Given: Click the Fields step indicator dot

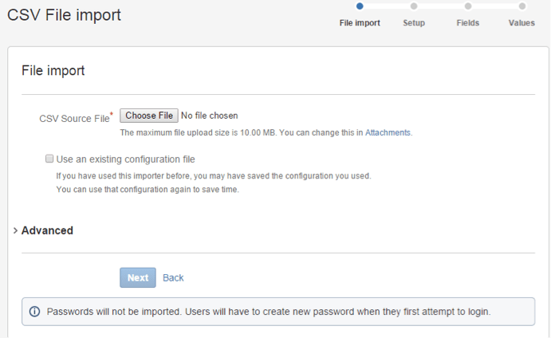Looking at the screenshot, I should click(468, 6).
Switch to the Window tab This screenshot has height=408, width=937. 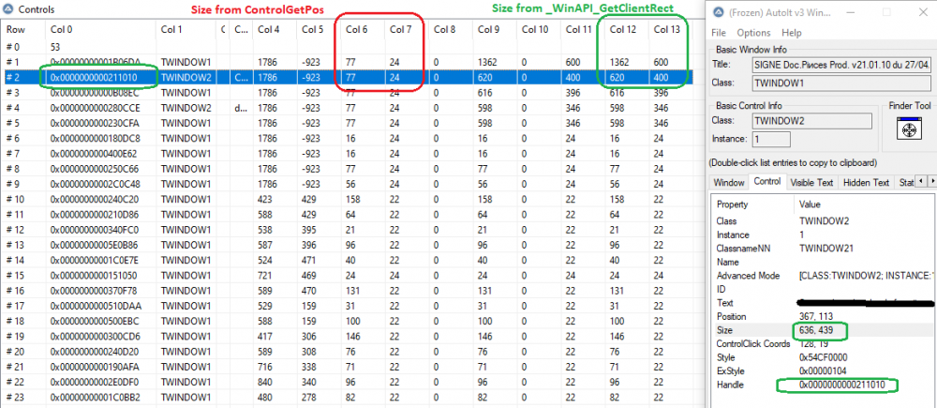coord(729,183)

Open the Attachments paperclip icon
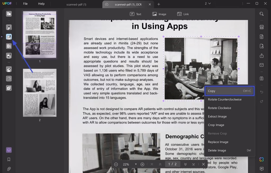(9, 169)
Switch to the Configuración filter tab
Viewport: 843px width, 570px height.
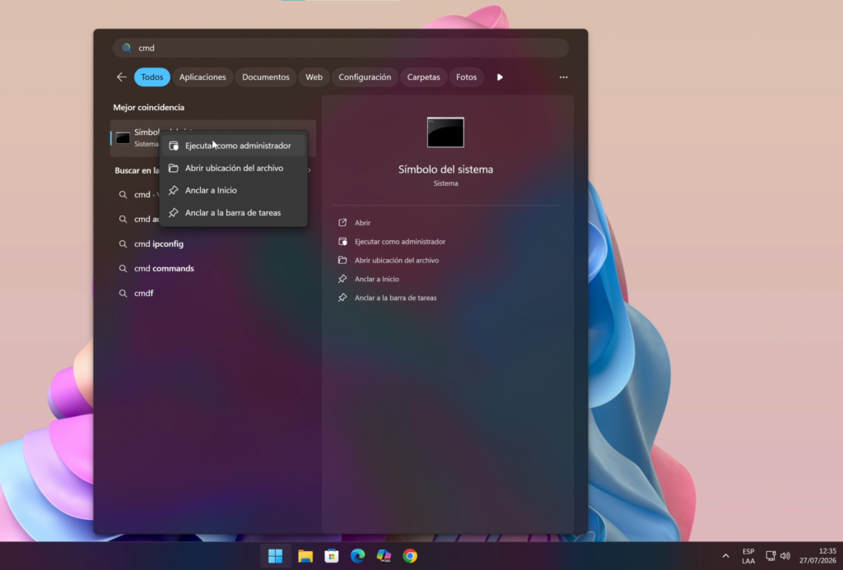365,76
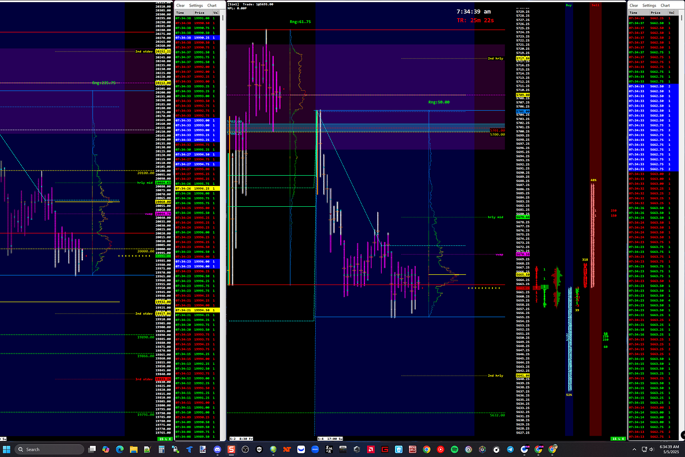Launch Sierra Chart from the taskbar
This screenshot has height=457, width=685.
tap(231, 450)
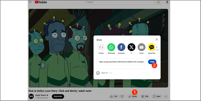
________
The output must start at the line holding "Switch to the Configuración filter tab", end at the last line of the listing above, and show each line exactly; please omit all pictures.

__Result for this task__:
Switch to the Configuración filter tab
Viewport: 843px width, 570px height.
365,76
Launch Sierra Chart from the taskbar
This screenshot has height=457, width=685.
tap(231, 450)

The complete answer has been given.